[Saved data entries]
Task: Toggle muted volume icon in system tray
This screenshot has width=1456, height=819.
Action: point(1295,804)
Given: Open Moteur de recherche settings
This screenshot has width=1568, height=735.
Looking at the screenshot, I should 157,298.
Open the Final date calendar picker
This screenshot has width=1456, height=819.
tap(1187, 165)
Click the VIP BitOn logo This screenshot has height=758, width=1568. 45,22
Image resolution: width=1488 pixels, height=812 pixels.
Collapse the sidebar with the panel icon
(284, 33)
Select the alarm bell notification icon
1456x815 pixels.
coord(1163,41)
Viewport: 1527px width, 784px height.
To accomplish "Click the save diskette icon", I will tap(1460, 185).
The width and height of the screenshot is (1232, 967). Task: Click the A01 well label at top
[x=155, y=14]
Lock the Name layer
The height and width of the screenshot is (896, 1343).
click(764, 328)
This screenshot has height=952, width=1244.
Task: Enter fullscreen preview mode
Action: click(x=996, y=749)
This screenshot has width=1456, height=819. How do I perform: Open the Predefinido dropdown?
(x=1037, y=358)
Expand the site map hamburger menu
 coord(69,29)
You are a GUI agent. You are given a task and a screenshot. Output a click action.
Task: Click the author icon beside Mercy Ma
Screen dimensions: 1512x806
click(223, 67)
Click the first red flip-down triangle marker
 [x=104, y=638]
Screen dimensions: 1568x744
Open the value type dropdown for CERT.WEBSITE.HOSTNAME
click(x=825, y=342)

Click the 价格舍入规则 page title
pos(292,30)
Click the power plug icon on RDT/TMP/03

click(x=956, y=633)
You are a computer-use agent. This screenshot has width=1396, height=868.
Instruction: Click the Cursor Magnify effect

■ WHAT THIS TASK INVOLVES ■
Bring together every line in the entries that holds the string "agent".

■ EXERCISE ANSWER ■
You are a GUI agent. You are given a task and a screenshot. Output a click action.
You are a computer-use agent. This screenshot has width=1396, height=868.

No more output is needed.